Financing Instituitions
Comissão Europeia - Horizonte 2020 (2014-2020)

Participating Institutions
Institut National de La Sante et de La Recherche Medicale (INSERM) - Coordinator, France • University of Leicester, United Kingdom • Philipps Universitaet Marburg, Germany • Stichting Katholieke Universiteit, Netherlands • Regione Lazio, Italy • Uniwersytet Medyczny Im Karola Marcinkowskiego W Poznaniu, Poland • Universiteit Antwerpen, Belgium • Universidade do Porto/ Instituto de Saúde Pública da Universidade do Porto, Portugal • Region Hovedstaden, Denmark • Karolinska Institutet, Sweden • Tartu Ulikool, Estonia • Ospedale Pediatrico Bambino Gesu, Italy • The University of Warwick, United Kingdom • European Foundation for the Care of Newborn Infants, Germany

Summary

 

O nascimento prematuro é o principal fator determinante do comprometimento motor e cognitivo na vida adulta.
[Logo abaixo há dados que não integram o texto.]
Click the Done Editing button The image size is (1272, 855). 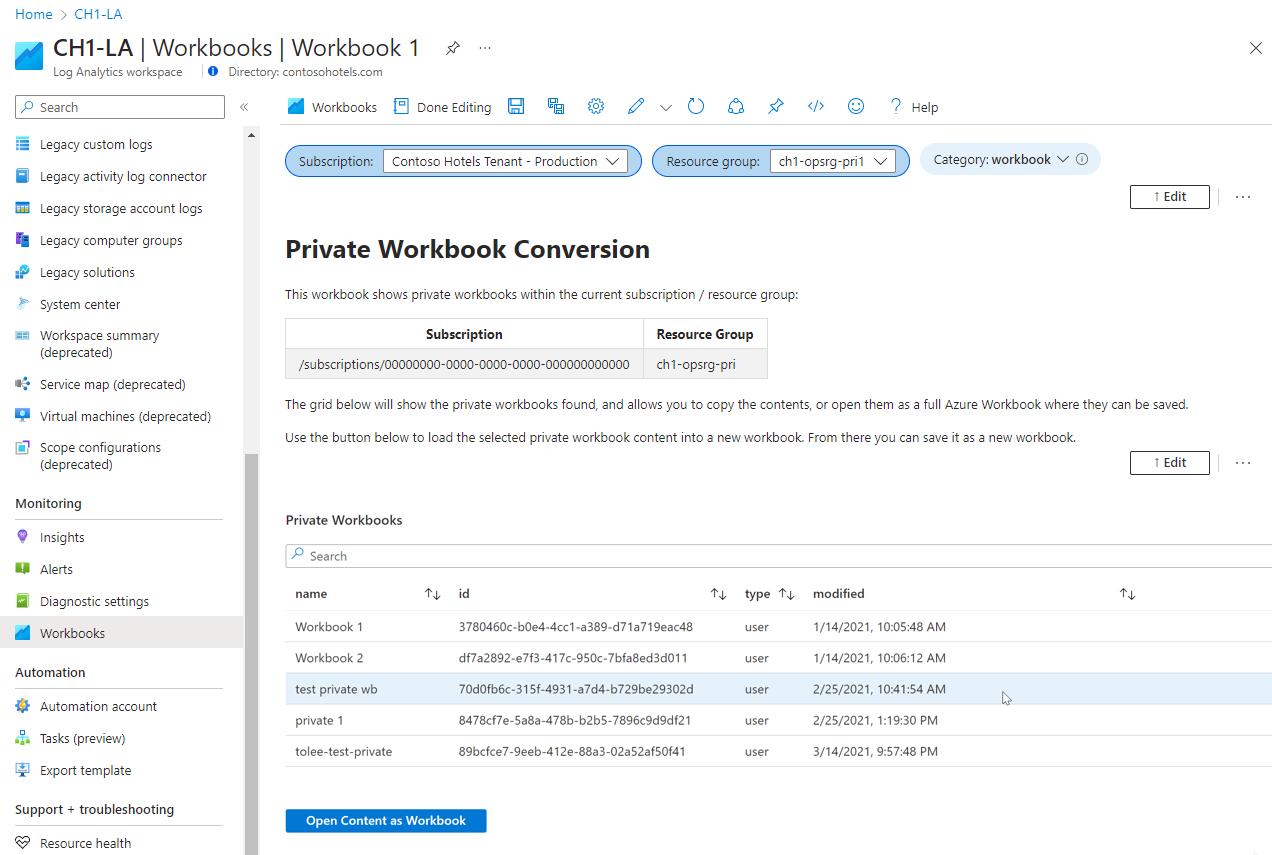[x=442, y=107]
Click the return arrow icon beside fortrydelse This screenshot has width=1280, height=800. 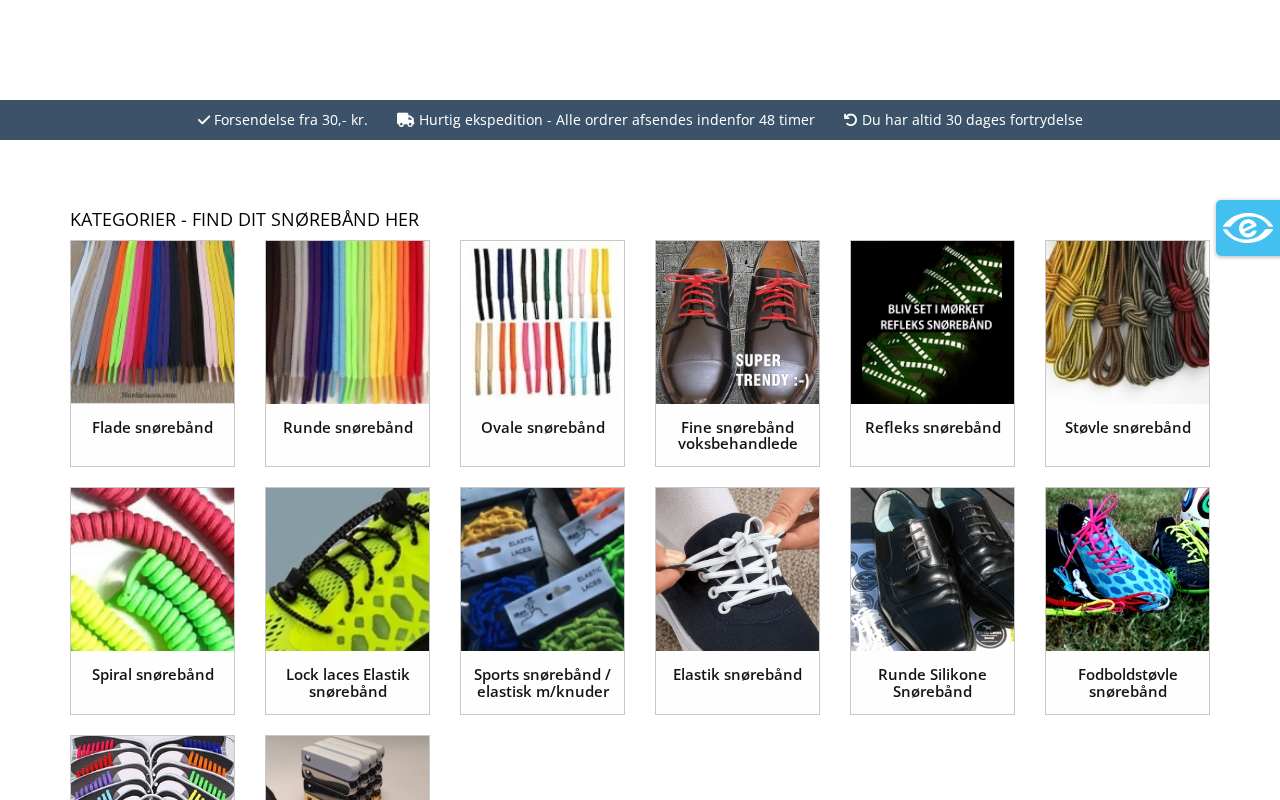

Cerca de 50 000 lactentes na UE sobrevivem a um parto muito prematuro anualmente e correm um risco muito maior de paralisia cerebral, deficiências visuais e auditivas, capacidade cognitiva diminuída, distúrbios psiquiátricos e problemas comportamentais, do que os bebés nascidos a termo. No entanto, o prognóstico a longo prazo, após alta inicial do hospital, para cada criança, é ainda desconhecido. Os programas de rastreio e prevenção visam identificar os problemas de saúde precocemente, possibilitar intervenções para melhorar os resultados e permitir uma gestão ótima dos cuidados de saúde. Apesar da reconhecida importância destes programas, pouco se sabe sobre sua aplicação e impacto reais. Estes programas implicam um consumo significativo de recursos, tendo em conta as equipas multidisciplinares envolvidas nas avaliações e intervenções clínicas e de desenvolvimento, a coordenação exigida para manter o contacto com as crianças após a alta e o tempo despendido pelas famílias.

 

Este projeto usa um recurso único - a coorte EPICE de 6675 (bebés nascidos antes de 32 semanas de idade gestacional, entre 2011 e 2012, que tiveram alta hospitalar, em 18 regiões geograficamente diversas) - para avaliar o impacto destes programas de rastreio da saúde, cuidados e qualidade de vida dos bebés muito prematuros e suas famílias, bem como da sua cobertura, capacidade de responder às necessidades, equidade em saúde e custos ao nível da população. Também produzirá novos conhecimentos sobre ferramentas e métodos de avaliação.

 

Quatro estudos inter-relacionados serão realizados em 11 países da UE por um consórcio multidisciplinar de clínicos (de obstetrícia, pediatria e desenvolvimento infantil), investigadores (em epidemiologia, serviços de saúde e economia da saúde) e uma organização de utentes. Os parceiros têm a experiência para implementar este projeto e a notoriedade nacional e internacional para traduzir o seu resultado em melhores programas e políticas.